Первую такую попытку сделала, как ни странно, сама церковь. Хотя в этом есть своя историческая логика. Ибо церковь является земным установлением, ей служат земные люди, преследующие, что бы они об этом ни говорили, свои земные цели. Даже вера (если она искренняя) и связь с Высшим (если она вообще там существует) не могут победить земного «во имя свое». Объявленный наместником Бога на земле римский папа стал главой карликового государства — земного Града Светлого. В какой мере Ватикан отвечает качествам последнего — это уже другой сюжет. Идея, что церковь, как таковая, и есть такой Град, остается в определенных церковных кругах и до сих пор. «Этот же яд, — писал С.Н.Булгаков, — проникает и в православие в учении о мистическом самодержавии, будто бы призванном осуществить земной град».

В самом христианстве существовало разное осмысление Града Светлого, или сути такого понятия, как Царство Божие. Эту разницу четко и ясно сформулировал один из крупнейших христианских мыслителей средневековья Августин Аврелий. Один Град создается «любовью к Богу, доведенной до презрения к себе», другой «создан любовью к самим себе, доведенной до презрения к Богу». Первый воздвигнут внутри самого человека, следующего Высшему самоотверженно и неуклонно. И такой Град может послужить и другим. Второй создается, как правило, вне человека, на твердой земле и, не скрепленный истинной связью с Высшим, в любой момент может рухнуть, как карточный домик, или превратиться в нечто иное, не имеющее отношения ни к Граду Светлому, ни к Божьему Царству, как таковому.
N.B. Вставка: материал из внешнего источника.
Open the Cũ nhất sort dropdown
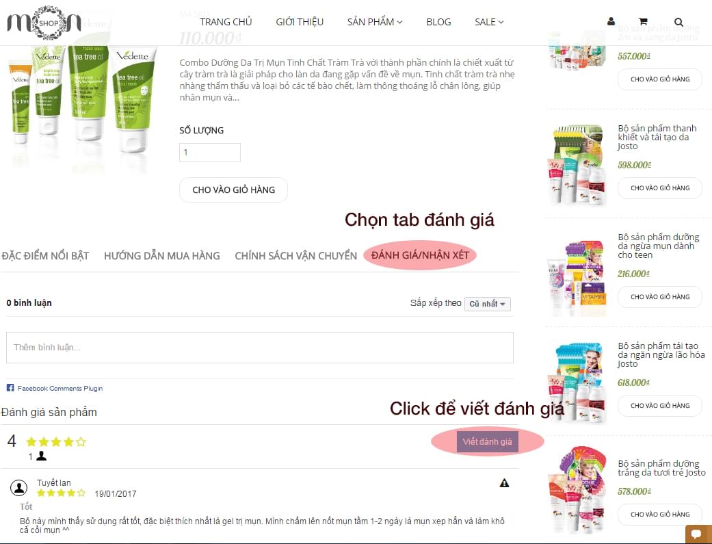The height and width of the screenshot is (544, 712). (x=487, y=304)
То, что именно Церковь пыталась создать Царство Божие на земле, а ей в этом уподобились те, кто отринули и Высшее, и религию и совершили социальную революцию, не есть нечто парадоксальное и неожиданное. Здесь проявилась та закономерность, о которой я уже упомянула, — противостояние двух позиций: «во имя Отца» и «во имя свое». И то и другое разделено чем-то неуловимо тонким, похожим на лезвие бритвы. Только высокому, не самостному сознанию суждено ощутить это и вовремя остановиться. История сомкнула противоположности, лишний раз показав всю опасность перенесения мерок Высшего на земного человека, даже если он и в рясе. Внешний атрибут далеко не всегда свидетельствует о внутреннем качестве его носителя. Булгаков был глубоко прав, когда утверждал, что добро и зло отличаются друг от друга «не по внешним, а только по внутренним качествам».
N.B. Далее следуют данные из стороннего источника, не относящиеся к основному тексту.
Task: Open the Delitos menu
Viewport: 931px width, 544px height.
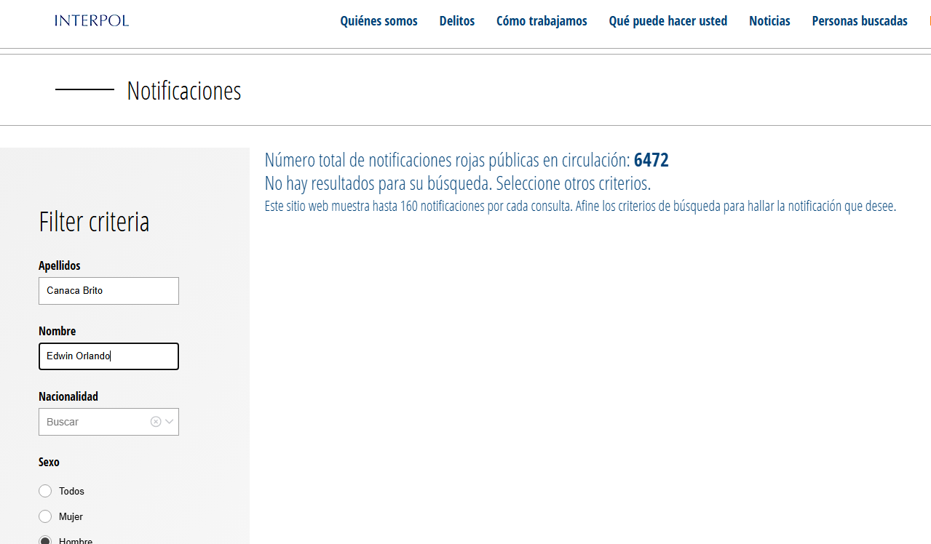Action: click(456, 21)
Он же дал и развернутое определение, что есть Град Светлый в Высшем и земном выражении. Реальный град, будучи внеисторической задачей, может осуществиться лишь после «спадения часовой стрелки», т е. когда «времени уже не будет». Речь здесь идет об ином мире. Но когда недостижимое в земных условиях «объявляется достижимым и уже достигаемым во времени, тогда духовный взор ослепляется миражем земного града, манящим и дразнящим, но обманывающим. Призрак делает свое дело, ибо гонит вперед, не давая успокоиться, но эта призрачность проникает в душу человека и роковым образом уводит на путь человекобожия. Человечество целует раны свои, поклоняется страстям своим, измеряет трудный путь свой, но уже присваивает себе самому все совершенное, отлагаясь от Бога, хочет жить „во имя свое“. На протяжении всей всемирной истории можем мы наблюдать это зрелище. Один за другим создаются эти земные идеалы, мысленно построяется земной град, разрабатывается его план и чертеж».

Русская социальная революция, вдохновленная Марксовой мыслью и его расчетами, имела своей целью построить Град Светлый на грешной земле. Град этот назывался коммунизмом. Но название не меняло его сути. «План и чертеж» уже были готовы. Мы знаем, что из этого получилось. Но для того, чтобы все это понять, мы должны еще раз осмыслить тот главный момент в истории России XX века, в котором, как в слепящем фокусе, отразились все высокие достоинства и все низкие побуждения ее народа.